*YOUR OBJECTIVE:*
Line by line, retype the data exactly as it is given.

◇ ◇ ◇ ◇

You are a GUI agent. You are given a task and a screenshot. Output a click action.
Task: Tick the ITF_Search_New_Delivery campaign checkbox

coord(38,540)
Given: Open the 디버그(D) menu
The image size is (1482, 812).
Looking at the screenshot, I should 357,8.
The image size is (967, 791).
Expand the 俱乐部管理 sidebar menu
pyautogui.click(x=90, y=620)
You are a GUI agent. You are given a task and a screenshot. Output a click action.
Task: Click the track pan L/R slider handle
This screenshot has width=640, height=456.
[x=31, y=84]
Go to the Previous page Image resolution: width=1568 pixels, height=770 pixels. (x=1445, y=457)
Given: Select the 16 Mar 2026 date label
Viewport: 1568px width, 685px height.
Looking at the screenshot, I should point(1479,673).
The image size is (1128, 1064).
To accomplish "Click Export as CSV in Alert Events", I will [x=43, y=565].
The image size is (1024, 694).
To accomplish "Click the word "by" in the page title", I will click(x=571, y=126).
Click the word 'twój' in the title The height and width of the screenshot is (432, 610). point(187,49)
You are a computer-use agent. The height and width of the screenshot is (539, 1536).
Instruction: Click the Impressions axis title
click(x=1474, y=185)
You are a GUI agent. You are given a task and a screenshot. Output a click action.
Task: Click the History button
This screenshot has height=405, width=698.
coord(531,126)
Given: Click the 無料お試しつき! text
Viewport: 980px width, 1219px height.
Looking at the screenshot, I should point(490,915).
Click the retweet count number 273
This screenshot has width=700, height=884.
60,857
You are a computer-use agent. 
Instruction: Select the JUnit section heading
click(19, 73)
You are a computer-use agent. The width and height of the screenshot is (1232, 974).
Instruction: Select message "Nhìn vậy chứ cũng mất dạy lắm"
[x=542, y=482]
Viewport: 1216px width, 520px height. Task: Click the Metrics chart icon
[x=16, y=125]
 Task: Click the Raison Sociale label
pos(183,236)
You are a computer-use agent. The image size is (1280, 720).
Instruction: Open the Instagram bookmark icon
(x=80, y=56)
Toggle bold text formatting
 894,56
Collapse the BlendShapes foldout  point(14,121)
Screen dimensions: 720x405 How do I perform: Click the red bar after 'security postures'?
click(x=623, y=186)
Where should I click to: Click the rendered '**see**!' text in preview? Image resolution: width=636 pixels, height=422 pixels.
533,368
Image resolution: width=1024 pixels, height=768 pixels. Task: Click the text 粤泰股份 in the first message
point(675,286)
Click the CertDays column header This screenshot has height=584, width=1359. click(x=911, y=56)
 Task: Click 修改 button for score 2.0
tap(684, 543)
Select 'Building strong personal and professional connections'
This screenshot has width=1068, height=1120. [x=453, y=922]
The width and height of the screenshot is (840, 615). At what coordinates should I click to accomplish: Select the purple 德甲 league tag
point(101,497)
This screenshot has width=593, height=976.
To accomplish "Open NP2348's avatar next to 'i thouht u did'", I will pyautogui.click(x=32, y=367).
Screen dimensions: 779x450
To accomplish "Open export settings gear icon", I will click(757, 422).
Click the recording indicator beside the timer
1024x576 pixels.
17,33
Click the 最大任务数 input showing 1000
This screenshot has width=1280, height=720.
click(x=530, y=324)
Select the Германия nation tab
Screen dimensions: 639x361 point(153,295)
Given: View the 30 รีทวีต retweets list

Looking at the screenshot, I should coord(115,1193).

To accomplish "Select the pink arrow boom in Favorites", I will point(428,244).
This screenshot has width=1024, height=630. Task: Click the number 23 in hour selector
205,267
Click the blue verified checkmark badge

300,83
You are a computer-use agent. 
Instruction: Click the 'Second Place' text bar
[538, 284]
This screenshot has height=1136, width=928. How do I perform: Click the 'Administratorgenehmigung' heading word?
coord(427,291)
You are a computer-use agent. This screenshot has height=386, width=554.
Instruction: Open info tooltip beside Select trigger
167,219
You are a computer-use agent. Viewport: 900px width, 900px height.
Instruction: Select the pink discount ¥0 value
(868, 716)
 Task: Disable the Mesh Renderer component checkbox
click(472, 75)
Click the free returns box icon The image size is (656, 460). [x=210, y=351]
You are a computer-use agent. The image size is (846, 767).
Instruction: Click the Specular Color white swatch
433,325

◇ ◇ ◇ ◇

*WRITTEN REPLY:*
You are a GUI agent. You are given a task and a screenshot. Output a click action.
Task: Tick the ITF_Search_New_Delivery campaign checkbox

coord(38,540)
Given: Open the 디버그(D) menu
The image size is (1482, 812).
Looking at the screenshot, I should 357,8.
The image size is (967, 791).
Expand the 俱乐部管理 sidebar menu
pyautogui.click(x=90, y=620)
You are a GUI agent. You are given a task and a screenshot. Output a click action.
Task: Click the track pan L/R slider handle
This screenshot has width=640, height=456.
[x=31, y=84]
Go to the Previous page Image resolution: width=1568 pixels, height=770 pixels. (x=1445, y=457)
Given: Select the 16 Mar 2026 date label
Viewport: 1568px width, 685px height.
Looking at the screenshot, I should point(1479,673).
The image size is (1128, 1064).
To accomplish "Click Export as CSV in Alert Events", I will [x=43, y=565].
The image size is (1024, 694).
To accomplish "Click the word "by" in the page title", I will click(x=571, y=126).
Click the word 'twój' in the title The height and width of the screenshot is (432, 610). point(187,49)
You are a computer-use agent. The height and width of the screenshot is (539, 1536).
Instruction: Click the Impressions axis title
click(x=1474, y=185)
You are a GUI agent. You are given a task and a screenshot. Output a click action.
Task: Click the History button
This screenshot has height=405, width=698.
coord(531,126)
Given: Click the 無料お試しつき! text
Viewport: 980px width, 1219px height.
Looking at the screenshot, I should point(490,915).
Click the retweet count number 273
This screenshot has width=700, height=884.
60,857
You are a computer-use agent. 
Instruction: Select the JUnit section heading
click(19, 73)
You are a computer-use agent. The width and height of the screenshot is (1232, 974).
Instruction: Select message "Nhìn vậy chứ cũng mất dạy lắm"
[x=542, y=482]
Viewport: 1216px width, 520px height. Task: Click the Metrics chart icon
[x=16, y=125]
 Task: Click the Raison Sociale label
pos(183,236)
You are a computer-use agent. The image size is (1280, 720).
Instruction: Open the Instagram bookmark icon
(x=80, y=56)
Toggle bold text formatting
 894,56
Collapse the BlendShapes foldout  point(14,121)
Screen dimensions: 720x405 How do I perform: Click the red bar after 'security postures'?
click(x=623, y=186)
Where should I click to: Click the rendered '**see**!' text in preview? Image resolution: width=636 pixels, height=422 pixels.
533,368
Image resolution: width=1024 pixels, height=768 pixels. Task: Click the text 粤泰股份 in the first message
point(675,286)
Click the CertDays column header This screenshot has height=584, width=1359. click(x=911, y=56)
 Task: Click 修改 button for score 2.0
tap(684, 543)
Select 'Building strong personal and professional connections'
This screenshot has width=1068, height=1120. [x=453, y=922]
The width and height of the screenshot is (840, 615). At what coordinates should I click to accomplish: Select the purple 德甲 league tag
point(101,497)
This screenshot has width=593, height=976.
To accomplish "Open NP2348's avatar next to 'i thouht u did'", I will pyautogui.click(x=32, y=367).
Screen dimensions: 779x450
To accomplish "Open export settings gear icon", I will click(757, 422).
Click the recording indicator beside the timer
1024x576 pixels.
17,33
Click the 最大任务数 input showing 1000
This screenshot has width=1280, height=720.
click(x=530, y=324)
Select the Германия nation tab
Screen dimensions: 639x361 point(153,295)
Given: View the 30 รีทวีต retweets list

Looking at the screenshot, I should coord(115,1193).

To accomplish "Select the pink arrow boom in Favorites", I will point(428,244).
This screenshot has width=1024, height=630. Task: Click the number 23 in hour selector
205,267
Click the blue verified checkmark badge

300,83
You are a computer-use agent. 
Instruction: Click the 'Second Place' text bar
[538, 284]
This screenshot has height=1136, width=928. How do I perform: Click the 'Administratorgenehmigung' heading word?
coord(427,291)
You are a computer-use agent. This screenshot has height=386, width=554.
Instruction: Open info tooltip beside Select trigger
167,219
You are a computer-use agent. Viewport: 900px width, 900px height.
Instruction: Select the pink discount ¥0 value
(868, 716)
 Task: Disable the Mesh Renderer component checkbox
click(472, 75)
Click the free returns box icon The image size is (656, 460). [x=210, y=351]
You are a computer-use agent. The image size is (846, 767).
Instruction: Click the Specular Color white swatch
433,325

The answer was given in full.